** Opening Records shown block **

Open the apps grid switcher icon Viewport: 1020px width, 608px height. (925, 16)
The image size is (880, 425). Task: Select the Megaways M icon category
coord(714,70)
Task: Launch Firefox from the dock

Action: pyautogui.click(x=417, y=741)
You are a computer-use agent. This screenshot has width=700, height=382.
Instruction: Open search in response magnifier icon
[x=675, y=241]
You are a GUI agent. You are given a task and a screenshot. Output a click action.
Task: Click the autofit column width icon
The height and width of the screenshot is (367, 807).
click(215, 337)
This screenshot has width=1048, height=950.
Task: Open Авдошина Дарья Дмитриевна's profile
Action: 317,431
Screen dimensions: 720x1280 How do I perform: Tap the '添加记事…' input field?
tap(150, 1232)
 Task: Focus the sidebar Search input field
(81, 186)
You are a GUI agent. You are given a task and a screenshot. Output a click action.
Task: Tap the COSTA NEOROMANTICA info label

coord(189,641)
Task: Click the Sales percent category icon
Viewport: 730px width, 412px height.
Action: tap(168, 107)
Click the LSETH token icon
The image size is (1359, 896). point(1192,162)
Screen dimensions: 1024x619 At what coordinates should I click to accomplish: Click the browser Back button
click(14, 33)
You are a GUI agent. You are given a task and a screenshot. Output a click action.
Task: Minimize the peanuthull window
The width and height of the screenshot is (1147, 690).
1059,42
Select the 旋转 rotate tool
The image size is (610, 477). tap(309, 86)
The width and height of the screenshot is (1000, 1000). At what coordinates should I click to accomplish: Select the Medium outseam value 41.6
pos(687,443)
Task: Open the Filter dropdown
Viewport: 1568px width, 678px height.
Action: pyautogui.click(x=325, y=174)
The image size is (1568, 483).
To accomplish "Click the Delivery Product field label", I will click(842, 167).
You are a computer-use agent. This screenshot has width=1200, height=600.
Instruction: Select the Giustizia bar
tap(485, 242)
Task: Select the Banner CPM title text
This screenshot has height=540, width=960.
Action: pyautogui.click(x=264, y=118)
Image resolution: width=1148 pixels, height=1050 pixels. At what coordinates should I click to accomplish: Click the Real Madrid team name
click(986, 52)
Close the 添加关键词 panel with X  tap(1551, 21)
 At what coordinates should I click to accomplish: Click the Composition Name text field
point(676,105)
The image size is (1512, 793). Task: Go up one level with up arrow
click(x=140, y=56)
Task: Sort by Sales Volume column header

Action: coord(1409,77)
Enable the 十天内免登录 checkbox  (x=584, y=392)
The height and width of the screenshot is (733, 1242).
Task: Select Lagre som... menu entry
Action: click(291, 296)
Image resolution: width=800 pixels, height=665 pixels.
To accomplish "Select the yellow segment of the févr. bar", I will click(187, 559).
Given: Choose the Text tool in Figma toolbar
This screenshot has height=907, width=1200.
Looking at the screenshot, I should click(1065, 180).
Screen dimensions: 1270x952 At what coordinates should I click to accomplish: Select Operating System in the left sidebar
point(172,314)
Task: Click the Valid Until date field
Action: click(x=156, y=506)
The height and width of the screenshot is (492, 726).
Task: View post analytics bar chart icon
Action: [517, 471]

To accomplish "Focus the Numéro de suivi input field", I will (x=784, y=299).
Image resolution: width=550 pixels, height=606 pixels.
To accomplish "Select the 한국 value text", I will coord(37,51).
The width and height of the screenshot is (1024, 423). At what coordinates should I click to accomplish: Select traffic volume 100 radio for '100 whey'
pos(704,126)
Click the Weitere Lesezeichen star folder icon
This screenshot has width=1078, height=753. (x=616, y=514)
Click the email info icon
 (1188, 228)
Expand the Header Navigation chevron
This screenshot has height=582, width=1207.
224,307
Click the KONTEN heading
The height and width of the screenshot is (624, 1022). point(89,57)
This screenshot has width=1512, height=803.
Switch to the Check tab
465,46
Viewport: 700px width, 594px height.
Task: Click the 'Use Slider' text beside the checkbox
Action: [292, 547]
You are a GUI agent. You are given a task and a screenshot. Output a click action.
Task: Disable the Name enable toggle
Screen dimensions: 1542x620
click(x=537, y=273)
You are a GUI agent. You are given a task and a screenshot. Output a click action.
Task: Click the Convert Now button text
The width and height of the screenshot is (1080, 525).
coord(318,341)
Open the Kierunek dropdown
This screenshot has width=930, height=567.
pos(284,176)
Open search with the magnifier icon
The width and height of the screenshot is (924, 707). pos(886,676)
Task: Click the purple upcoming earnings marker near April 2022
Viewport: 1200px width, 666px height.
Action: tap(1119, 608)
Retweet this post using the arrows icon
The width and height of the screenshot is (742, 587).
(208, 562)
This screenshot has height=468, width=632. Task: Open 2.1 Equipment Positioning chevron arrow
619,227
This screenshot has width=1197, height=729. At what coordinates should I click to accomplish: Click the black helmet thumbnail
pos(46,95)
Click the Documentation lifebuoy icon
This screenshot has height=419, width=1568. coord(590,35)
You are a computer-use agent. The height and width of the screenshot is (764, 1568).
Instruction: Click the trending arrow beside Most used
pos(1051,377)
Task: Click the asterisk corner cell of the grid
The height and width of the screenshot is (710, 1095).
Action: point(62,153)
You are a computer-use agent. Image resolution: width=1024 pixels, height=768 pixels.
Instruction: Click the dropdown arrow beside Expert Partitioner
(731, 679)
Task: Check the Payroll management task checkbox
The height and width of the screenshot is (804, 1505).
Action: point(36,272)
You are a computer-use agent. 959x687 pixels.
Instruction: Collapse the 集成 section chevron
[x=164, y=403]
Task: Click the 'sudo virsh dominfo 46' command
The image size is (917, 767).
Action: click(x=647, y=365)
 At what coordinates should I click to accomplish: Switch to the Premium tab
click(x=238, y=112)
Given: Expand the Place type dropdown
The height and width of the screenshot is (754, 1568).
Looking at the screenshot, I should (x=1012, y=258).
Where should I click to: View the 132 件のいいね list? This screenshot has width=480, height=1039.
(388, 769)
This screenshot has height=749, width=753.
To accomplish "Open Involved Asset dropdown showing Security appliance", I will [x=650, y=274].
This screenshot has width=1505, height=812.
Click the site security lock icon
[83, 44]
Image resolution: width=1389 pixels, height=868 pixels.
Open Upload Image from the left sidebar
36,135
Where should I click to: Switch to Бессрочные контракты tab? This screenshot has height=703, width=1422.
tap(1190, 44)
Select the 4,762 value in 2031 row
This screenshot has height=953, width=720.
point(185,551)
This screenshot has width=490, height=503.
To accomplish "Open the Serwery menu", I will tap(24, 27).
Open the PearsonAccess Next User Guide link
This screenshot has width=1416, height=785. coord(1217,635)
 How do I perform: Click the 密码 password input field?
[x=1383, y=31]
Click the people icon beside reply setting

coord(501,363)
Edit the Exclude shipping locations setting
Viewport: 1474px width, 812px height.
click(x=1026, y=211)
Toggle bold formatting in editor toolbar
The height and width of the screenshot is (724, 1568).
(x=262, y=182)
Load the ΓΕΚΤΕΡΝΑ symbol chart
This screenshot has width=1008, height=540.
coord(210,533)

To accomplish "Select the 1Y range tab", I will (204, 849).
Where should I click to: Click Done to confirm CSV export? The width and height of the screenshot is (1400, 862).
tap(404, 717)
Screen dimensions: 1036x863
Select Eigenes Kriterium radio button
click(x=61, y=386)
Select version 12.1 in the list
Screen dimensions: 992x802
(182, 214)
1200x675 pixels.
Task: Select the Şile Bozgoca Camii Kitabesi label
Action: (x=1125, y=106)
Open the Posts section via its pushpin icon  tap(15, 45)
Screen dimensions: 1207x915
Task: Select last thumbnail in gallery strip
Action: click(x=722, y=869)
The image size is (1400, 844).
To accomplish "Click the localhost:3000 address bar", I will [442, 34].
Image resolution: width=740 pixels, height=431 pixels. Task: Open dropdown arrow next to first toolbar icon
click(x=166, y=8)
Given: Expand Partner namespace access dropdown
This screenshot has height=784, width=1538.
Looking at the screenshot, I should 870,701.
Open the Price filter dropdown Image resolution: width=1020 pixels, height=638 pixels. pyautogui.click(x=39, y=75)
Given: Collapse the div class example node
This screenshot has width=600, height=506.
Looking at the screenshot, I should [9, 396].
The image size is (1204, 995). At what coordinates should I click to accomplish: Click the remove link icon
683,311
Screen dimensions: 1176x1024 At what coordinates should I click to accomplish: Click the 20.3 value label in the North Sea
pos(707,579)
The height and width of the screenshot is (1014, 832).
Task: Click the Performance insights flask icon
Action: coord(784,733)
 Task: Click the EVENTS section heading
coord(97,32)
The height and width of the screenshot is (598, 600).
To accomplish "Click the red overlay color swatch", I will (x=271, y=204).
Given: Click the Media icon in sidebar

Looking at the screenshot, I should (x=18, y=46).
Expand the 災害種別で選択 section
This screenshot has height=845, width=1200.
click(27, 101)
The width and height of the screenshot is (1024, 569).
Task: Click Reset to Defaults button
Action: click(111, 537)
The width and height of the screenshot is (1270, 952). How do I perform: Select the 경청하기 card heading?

** Closing Records shown block **

What is required:
For this exercise, copy the lines from the one that contains "This screenshot has width=600, height=506." through the last line of the records, exactly and only those.

Reply to the task:
This screenshot has width=600, height=506.
Looking at the screenshot, I should [9, 396].
The image size is (1204, 995). At what coordinates should I click to accomplish: Click the remove link icon
683,311
Screen dimensions: 1176x1024 At what coordinates should I click to accomplish: Click the 20.3 value label in the North Sea
pos(707,579)
The height and width of the screenshot is (1014, 832).
Task: Click the Performance insights flask icon
Action: coord(784,733)
 Task: Click the EVENTS section heading
coord(97,32)
The height and width of the screenshot is (598, 600).
To accomplish "Click the red overlay color swatch", I will (x=271, y=204).
Given: Click the Media icon in sidebar

Looking at the screenshot, I should (x=18, y=46).
Expand the 災害種別で選択 section
This screenshot has height=845, width=1200.
click(27, 101)
The width and height of the screenshot is (1024, 569).
Task: Click Reset to Defaults button
Action: click(111, 537)
The width and height of the screenshot is (1270, 952). How do I perform: Select the 경청하기 card heading?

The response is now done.